Although small organizations are have made progress to dedicate at least one staff member full time to security, they still lag behind larger organizations in the effectiveness of their security resources. The survey found that while less than 5% of medium and large organizations rated their security staff as ineffective, 23% of small organizations rated their staff as ineffective. Based on this it is likely that smaller organizations may be open to attack as they continue to be a top target.
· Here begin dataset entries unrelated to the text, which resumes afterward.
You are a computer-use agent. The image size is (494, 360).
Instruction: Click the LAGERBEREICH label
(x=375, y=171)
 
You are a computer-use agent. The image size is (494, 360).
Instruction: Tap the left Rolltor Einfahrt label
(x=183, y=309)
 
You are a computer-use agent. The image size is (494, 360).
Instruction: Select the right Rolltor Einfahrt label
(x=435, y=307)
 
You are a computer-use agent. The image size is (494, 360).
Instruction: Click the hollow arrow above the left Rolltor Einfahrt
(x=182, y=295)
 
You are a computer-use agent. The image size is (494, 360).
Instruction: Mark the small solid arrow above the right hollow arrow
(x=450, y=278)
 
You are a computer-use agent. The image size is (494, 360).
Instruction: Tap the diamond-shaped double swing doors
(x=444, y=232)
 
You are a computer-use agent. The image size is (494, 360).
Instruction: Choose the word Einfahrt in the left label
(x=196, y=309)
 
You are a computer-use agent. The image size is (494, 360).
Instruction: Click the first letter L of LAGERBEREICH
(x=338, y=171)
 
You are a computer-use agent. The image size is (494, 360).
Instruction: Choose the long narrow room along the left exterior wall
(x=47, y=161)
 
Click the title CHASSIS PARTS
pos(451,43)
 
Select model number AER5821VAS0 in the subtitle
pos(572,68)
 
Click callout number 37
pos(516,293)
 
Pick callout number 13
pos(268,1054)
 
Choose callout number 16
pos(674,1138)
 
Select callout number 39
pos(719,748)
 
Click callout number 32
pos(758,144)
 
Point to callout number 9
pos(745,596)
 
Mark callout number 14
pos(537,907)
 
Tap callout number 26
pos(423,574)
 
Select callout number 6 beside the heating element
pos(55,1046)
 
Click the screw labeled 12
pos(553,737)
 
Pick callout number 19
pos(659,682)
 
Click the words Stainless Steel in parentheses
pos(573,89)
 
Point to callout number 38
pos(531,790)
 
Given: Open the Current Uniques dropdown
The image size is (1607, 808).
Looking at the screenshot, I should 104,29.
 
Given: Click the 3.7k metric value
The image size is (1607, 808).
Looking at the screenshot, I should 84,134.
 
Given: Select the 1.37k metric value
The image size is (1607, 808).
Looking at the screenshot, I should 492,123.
Less Than a Third of Organizations Conduct Penetration Tests

One surprising statistic from the survey was that only 32% of organizations reported using external penetration tests. Penetration testing can provide a risk reduction for organizations by revealing vulnerabilities, showing the real risk of vulnerabilities, testing cyber-defense capability, offering deep, diverse threat defense techniques and processes, and helping organizations comply with regulations and certifications. Benefits include:

• Uncovering critical vulnerabilities in your environment – Penetration testing helps organizations to discover where they are potentially vulnerable to cyberattacks and provides recommendations on how to improve security posture.
• Prioritizing and tackle asset risks based on their exploitability and impact – A penetration test identifies a detailed listing of exploitable vulnerabilities and includes a risk-based prioritization of recommendations to help organizations improve protection levels in the short, mid and long-term.
• Meeting compliance with industry standards and regulations – Annual penetration testing is a common compliance requirement. Common compliance frameworks include ISO 27001, NIST, FISMA, HIPAA, Sarbanes-Oxley or the Payment Card Industry Data Security Standard (PCI DSS), which requires annual as well as ongoing penetration testing.
• Keeping executive management informed about an organization’s risk level – Executive management and the board of the directors need to be informed about how well protected their organization really is against potential attacks.

 

Conclusion

The IDC Canada Study reveals important insights into the current state of cybersecurity defenses as well as year over year changes. While organizations have made important strides to take their defenses more seriously with more resources and staffing, they still struggle with traditional vulnerabilities like third party management and patching. With the costs of breaches continuing to rise, organizations would do well to continue to implement key defensive measures, including baselining their defense posture with a comprehensive penetration testing.